Bouteflika’s presidential campaign collected more than four million signatures in the eight days after he declared he would stand for re-election.

Society is silent... Bouteflika will win a fourth mandate without a doubt. People are scared to see instability.

by - Kamal Benkoussa, Barakat supporter

Many barriers remain to mounting an effective opposition to the government in Algeria, including a weak opposition movement and a population that fears unrest.

“It could be the beginning of a Tunisia-like mass mobilisation were it not for the fact that these protesting groups do not reflect a coherent or cohesive movement,” Entelis told Al Jazeera.

The pro-Bouteflika campaign has meanwhile contested that without the president at the helm there can be no guarantee of stability in Algeria. The government has played on the fears of the population of a return to the bloody state of civil war in the 1990s. More than 200,000 people died in a decade of fighting following a military coup d’etat to prevent the Islamist opposition group, the Islamic Salvation Front, from winning the second round of what would have been the country’s first democratic election.
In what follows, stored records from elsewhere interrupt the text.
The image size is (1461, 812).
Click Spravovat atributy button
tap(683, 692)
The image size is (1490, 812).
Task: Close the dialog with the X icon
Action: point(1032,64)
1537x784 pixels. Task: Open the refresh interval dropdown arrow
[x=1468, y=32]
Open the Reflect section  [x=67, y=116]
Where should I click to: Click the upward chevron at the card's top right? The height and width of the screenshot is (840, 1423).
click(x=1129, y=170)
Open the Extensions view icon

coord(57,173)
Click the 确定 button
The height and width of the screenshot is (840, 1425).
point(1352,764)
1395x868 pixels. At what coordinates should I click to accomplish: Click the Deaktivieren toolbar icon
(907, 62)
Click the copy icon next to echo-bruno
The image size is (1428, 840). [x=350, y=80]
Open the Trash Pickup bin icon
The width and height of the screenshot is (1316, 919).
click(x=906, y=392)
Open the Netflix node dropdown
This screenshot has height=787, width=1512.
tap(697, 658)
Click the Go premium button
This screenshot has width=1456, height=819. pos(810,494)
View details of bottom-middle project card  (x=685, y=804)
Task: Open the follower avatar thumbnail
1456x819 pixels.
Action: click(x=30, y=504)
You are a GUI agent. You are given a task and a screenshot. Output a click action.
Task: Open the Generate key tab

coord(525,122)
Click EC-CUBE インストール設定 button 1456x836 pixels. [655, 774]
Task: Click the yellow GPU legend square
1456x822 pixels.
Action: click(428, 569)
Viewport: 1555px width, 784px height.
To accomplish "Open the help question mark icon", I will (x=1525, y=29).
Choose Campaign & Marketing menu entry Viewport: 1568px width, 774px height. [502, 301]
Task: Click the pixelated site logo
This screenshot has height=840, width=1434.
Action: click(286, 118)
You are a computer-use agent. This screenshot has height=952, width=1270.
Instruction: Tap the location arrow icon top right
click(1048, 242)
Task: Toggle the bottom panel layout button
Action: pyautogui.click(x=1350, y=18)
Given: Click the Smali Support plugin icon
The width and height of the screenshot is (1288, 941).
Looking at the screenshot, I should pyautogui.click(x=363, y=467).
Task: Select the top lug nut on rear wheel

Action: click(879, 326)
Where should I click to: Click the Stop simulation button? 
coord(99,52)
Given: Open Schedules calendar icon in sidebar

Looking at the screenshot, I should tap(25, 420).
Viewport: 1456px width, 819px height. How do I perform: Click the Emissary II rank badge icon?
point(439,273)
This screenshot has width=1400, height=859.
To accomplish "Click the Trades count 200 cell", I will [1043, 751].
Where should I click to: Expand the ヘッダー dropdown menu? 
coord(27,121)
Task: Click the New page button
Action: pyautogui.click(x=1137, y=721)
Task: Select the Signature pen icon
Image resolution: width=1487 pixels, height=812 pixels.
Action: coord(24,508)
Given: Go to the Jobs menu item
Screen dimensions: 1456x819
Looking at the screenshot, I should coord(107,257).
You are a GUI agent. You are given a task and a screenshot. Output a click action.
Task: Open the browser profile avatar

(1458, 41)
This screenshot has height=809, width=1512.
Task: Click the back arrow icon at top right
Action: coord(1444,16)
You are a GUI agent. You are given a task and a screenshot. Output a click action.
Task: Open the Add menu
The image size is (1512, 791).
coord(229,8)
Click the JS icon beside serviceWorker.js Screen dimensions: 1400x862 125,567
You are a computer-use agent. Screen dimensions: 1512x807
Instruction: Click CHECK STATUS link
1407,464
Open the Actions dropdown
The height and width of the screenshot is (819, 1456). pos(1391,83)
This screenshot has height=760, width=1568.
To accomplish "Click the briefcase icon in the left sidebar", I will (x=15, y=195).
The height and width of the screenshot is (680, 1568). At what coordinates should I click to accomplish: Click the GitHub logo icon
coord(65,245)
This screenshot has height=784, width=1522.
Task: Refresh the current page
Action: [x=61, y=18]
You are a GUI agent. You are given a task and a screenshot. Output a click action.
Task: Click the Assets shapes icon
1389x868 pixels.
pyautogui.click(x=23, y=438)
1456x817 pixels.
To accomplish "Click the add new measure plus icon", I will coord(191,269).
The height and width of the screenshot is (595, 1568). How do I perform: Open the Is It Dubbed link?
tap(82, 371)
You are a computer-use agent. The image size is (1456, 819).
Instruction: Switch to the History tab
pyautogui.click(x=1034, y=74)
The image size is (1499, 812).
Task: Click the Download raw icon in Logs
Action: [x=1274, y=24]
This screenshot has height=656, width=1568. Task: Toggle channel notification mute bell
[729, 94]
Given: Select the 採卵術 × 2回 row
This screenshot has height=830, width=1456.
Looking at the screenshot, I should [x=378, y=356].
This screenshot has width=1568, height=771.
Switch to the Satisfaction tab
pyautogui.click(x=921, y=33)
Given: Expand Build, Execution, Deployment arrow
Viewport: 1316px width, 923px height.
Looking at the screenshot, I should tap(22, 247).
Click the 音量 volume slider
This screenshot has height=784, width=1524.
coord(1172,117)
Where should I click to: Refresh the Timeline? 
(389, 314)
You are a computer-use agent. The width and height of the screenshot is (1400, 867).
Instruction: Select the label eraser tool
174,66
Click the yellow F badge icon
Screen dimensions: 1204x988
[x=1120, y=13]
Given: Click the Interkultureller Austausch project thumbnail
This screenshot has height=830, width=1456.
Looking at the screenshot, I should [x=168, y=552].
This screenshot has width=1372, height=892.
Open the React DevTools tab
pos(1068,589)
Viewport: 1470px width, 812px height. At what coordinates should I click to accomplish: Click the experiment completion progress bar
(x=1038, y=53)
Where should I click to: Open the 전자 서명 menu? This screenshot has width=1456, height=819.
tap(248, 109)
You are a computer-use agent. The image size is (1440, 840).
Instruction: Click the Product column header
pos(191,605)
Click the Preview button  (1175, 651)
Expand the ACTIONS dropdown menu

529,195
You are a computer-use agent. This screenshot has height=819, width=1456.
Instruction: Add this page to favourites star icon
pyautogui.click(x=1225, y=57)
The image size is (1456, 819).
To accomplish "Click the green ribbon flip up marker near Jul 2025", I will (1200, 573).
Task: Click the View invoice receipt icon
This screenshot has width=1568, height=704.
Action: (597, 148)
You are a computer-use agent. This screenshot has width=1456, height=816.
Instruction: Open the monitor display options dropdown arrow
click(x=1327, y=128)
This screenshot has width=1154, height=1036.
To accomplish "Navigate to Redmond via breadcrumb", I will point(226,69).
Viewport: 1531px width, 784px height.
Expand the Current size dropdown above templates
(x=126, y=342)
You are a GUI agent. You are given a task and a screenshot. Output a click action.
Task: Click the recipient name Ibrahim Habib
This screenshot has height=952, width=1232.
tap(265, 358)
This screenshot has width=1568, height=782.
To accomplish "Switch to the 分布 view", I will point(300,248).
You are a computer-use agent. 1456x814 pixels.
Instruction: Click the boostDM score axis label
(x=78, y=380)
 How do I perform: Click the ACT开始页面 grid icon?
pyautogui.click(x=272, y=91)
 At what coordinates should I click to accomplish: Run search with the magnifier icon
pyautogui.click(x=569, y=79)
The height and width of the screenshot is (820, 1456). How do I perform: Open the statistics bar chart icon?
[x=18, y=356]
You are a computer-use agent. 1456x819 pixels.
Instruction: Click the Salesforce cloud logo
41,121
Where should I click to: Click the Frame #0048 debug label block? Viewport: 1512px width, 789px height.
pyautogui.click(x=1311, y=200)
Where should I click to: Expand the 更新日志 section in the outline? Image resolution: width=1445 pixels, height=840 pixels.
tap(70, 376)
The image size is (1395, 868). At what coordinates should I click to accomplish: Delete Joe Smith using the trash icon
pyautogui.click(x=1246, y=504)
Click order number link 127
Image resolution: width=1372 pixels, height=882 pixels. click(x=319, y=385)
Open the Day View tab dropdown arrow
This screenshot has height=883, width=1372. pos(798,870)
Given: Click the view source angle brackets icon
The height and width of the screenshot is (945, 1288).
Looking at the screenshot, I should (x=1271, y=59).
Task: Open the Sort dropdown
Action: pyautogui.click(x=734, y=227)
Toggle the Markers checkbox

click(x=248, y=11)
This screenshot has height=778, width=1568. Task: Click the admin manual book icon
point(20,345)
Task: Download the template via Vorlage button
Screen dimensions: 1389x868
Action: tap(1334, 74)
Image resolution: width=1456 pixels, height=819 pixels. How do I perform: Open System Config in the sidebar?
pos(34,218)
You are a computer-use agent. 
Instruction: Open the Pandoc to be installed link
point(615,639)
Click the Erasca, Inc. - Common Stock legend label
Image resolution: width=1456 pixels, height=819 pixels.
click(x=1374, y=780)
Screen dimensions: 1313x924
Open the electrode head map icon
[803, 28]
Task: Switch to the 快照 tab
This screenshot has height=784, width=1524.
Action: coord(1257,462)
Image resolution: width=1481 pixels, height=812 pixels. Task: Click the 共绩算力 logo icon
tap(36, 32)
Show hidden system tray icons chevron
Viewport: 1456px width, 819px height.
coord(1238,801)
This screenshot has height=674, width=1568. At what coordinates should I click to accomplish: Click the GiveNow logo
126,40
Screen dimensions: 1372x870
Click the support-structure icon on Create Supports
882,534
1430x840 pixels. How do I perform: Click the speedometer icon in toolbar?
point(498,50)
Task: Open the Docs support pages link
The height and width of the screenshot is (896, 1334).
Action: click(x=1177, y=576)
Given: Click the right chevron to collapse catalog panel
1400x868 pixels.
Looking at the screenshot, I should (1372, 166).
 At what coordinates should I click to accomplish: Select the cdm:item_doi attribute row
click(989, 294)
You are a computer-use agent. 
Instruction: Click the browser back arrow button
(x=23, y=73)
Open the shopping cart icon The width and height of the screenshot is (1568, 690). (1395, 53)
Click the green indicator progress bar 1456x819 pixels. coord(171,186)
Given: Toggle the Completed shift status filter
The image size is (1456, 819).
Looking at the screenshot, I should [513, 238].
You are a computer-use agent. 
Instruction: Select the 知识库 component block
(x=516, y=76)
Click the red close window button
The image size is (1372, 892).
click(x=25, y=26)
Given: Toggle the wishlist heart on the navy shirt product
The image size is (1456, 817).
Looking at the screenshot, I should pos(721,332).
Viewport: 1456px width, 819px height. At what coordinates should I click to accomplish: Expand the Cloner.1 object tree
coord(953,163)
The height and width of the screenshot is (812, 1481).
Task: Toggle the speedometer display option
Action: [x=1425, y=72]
“The return to a civil war in Algeria is nonsense,” Ahmed Ouyahia, the prime minister in two of Bouteflika’s governments, between 2003-2006 and 2008-2012, told privately-owned TV station Ennahar last month, according to a report in local daily newspaper El Watan.

“Algeria has always been a civil state [run by elected officials].Those calling for a boycott what are they offering? What are those offering who call for a period of transition or are calling for the army [to intervene]? What are Barakat offering? We have suffered the bitter price of chaos with rivers of blood,” Ouyahia said.

There appears to be little appetite to risk the kind of instability that other countries are experiencing in the aftermath of a string of regime changes in the Middle East over the past several years.

“Society is silent,” added Benkoussa, the Barakat supporter. “Bouteflika will win a fourth mandate without a doubt. People are scared to see instability.”